**** Material shown

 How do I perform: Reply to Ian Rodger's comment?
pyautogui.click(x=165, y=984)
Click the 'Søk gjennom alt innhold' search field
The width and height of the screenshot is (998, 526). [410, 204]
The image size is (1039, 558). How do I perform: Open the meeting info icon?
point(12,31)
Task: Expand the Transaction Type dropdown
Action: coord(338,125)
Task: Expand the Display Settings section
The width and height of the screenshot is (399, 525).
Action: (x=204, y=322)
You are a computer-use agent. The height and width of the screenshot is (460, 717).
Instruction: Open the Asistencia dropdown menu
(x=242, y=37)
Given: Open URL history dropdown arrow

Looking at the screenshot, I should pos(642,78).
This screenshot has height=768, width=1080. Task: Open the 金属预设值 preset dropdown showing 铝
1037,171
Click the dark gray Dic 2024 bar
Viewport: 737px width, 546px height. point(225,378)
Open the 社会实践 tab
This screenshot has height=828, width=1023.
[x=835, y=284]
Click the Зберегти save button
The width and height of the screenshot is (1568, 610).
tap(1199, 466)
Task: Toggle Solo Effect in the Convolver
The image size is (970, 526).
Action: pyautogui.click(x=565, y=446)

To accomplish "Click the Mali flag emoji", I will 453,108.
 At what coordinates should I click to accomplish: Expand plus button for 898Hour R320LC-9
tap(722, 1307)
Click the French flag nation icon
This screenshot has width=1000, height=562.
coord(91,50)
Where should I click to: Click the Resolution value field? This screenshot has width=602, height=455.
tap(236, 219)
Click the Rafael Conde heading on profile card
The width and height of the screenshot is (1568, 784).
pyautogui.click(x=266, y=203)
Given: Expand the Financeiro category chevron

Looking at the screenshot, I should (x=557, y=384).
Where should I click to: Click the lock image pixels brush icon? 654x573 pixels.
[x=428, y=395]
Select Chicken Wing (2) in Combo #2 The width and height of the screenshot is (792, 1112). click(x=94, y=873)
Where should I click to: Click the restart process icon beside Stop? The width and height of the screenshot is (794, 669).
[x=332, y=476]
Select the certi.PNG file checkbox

********

Directive: Return the material above word for word, every line in its original order.

Answer to this problem:
 How do I perform: Reply to Ian Rodger's comment?
pyautogui.click(x=165, y=984)
Click the 'Søk gjennom alt innhold' search field
The width and height of the screenshot is (998, 526). [410, 204]
The image size is (1039, 558). How do I perform: Open the meeting info icon?
point(12,31)
Task: Expand the Transaction Type dropdown
Action: coord(338,125)
Task: Expand the Display Settings section
The width and height of the screenshot is (399, 525).
Action: (x=204, y=322)
You are a computer-use agent. The height and width of the screenshot is (460, 717).
Instruction: Open the Asistencia dropdown menu
(x=242, y=37)
Given: Open URL history dropdown arrow

Looking at the screenshot, I should pos(642,78).
This screenshot has height=768, width=1080. Task: Open the 金属预设值 preset dropdown showing 铝
1037,171
Click the dark gray Dic 2024 bar
Viewport: 737px width, 546px height. point(225,378)
Open the 社会实践 tab
This screenshot has height=828, width=1023.
[x=835, y=284]
Click the Зберегти save button
The width and height of the screenshot is (1568, 610).
tap(1199, 466)
Task: Toggle Solo Effect in the Convolver
The image size is (970, 526).
Action: pyautogui.click(x=565, y=446)

To accomplish "Click the Mali flag emoji", I will 453,108.
 At what coordinates should I click to accomplish: Expand plus button for 898Hour R320LC-9
tap(722, 1307)
Click the French flag nation icon
This screenshot has width=1000, height=562.
coord(91,50)
Where should I click to: Click the Resolution value field? This screenshot has width=602, height=455.
tap(236, 219)
Click the Rafael Conde heading on profile card
The width and height of the screenshot is (1568, 784).
pyautogui.click(x=266, y=203)
Given: Expand the Financeiro category chevron

Looking at the screenshot, I should (x=557, y=384).
Where should I click to: Click the lock image pixels brush icon? 654x573 pixels.
[x=428, y=395]
Select Chicken Wing (2) in Combo #2 The width and height of the screenshot is (792, 1112). click(x=94, y=873)
Where should I click to: Click the restart process icon beside Stop? The width and height of the screenshot is (794, 669).
[x=332, y=476]
Select the certi.PNG file checkbox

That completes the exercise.